Participants noted that ACOs must be structured so that the safety net patients do not fall through the cracks. Participants were also interested in the role of self or government monitoring of ACOs and what role will HIT play in this. Most agreed that self-monitoring is an important and necessary component of ACOs to be “accountable.” This means ACOs will need a compliance program in place, preferably one based on a government-circulated “model” to set ACO compliance expectations.
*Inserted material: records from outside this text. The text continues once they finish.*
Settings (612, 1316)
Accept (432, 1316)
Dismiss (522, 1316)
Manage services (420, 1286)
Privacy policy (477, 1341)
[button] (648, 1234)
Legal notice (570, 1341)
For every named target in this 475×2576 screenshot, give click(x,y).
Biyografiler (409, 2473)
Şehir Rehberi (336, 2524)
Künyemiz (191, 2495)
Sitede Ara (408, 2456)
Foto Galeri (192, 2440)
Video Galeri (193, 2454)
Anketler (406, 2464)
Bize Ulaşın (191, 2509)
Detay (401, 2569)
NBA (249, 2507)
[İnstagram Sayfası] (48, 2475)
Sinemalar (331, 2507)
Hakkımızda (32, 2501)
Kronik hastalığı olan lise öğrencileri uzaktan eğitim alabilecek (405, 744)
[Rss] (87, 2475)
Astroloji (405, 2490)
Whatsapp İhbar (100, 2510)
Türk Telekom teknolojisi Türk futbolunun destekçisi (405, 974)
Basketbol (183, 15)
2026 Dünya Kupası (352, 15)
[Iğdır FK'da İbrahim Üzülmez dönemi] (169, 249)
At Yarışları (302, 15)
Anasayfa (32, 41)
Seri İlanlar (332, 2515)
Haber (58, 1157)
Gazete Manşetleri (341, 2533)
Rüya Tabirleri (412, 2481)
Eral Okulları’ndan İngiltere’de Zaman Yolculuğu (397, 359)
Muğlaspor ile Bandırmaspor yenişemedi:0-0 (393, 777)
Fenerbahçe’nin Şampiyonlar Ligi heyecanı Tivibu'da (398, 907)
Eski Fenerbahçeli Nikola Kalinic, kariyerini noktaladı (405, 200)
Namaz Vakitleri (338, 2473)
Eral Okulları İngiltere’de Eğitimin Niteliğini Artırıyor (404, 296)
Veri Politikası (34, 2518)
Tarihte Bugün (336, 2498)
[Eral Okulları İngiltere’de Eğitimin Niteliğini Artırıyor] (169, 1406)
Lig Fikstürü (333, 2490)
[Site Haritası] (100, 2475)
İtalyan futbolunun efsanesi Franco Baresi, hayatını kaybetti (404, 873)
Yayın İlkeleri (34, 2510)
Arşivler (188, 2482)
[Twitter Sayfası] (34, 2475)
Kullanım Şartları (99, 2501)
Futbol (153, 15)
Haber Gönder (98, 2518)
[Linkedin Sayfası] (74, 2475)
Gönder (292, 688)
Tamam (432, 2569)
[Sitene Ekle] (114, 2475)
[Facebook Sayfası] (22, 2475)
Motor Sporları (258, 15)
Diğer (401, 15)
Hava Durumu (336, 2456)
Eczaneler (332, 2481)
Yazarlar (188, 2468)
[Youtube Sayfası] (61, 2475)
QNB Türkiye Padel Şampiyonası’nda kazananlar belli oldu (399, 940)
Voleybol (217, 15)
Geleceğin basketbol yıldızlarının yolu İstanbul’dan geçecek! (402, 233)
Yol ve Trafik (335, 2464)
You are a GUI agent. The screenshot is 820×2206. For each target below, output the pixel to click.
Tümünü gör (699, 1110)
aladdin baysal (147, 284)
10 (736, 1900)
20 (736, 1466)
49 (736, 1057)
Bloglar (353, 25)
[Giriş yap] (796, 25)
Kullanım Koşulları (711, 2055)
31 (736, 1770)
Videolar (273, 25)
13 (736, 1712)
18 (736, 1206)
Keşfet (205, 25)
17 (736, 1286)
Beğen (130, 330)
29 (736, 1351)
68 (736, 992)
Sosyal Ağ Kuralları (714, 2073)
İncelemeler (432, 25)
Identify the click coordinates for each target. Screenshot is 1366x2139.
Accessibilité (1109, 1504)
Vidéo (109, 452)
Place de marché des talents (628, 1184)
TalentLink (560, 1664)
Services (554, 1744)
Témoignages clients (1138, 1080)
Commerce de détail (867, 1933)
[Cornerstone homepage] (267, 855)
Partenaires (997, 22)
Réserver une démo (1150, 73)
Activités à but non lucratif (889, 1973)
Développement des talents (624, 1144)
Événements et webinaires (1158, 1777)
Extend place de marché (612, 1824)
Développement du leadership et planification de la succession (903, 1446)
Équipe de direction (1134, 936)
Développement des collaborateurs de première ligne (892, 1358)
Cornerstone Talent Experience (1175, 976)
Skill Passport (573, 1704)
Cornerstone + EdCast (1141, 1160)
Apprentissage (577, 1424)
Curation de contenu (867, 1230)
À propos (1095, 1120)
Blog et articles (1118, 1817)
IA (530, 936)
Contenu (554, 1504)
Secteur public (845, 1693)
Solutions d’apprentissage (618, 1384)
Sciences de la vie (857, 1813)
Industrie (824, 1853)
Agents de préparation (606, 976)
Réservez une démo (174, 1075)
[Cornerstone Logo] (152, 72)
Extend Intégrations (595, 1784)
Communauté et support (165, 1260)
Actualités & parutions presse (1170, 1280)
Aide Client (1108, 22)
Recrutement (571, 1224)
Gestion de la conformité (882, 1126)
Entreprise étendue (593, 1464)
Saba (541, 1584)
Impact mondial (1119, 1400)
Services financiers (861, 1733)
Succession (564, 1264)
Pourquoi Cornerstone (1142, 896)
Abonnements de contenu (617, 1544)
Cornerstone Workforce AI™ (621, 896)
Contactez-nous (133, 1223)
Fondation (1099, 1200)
Others noted that the downside is that reporting and monitoring is costly as they require significant infrastructure. Participants asked that the regulators consider means of offsetting the costs of this infrastructure. Governmental monitoring is also essential, according to participants. Government needs to keep an eye on ACOs under various laws and build in a feedback loop to ask and answer whether this system is working for participants to prevent failures like managed care in the 1980s and 1990s.
What a safe harbor or exceptions or waiver should say and even how much should be said are open questions. Will specificity chill innovation or create needed structure? Industry stakeholders are split. How can the agencies satisfy the goals of PPACA, while safeguarding program integrity and economic freedom? The solution for many participants was to go back to Congress to establish a different payment system and protect the programs while allowing the new creations to function. The current structure is based on FFS risk and the decision made to pay people by the hour for the work that they do. Existing exceptions won’t work – you need to get advisory opinions and that will take too much time for it to matter. Many note arrangements require contortion to fit within the law. The difficulty with heading back to Congress to untangle the mess of the U.S. health care system’s reimbursement scheme and the numerous applicable federal laws is that it will take years, if any fix is ever achieved.
At the end of the day, the workshop did not answer as many questions, as it provided insight into the approach the agencies will take as to each other in developing the rules of the road for ACOs. We can expect more workshops or forums in the future. Hopefully in these, industry stakeholders will present concrete examples of desired safe harbors, exceptions, and waivers and the regulators will offer real solutions to potential barriers to ACOs.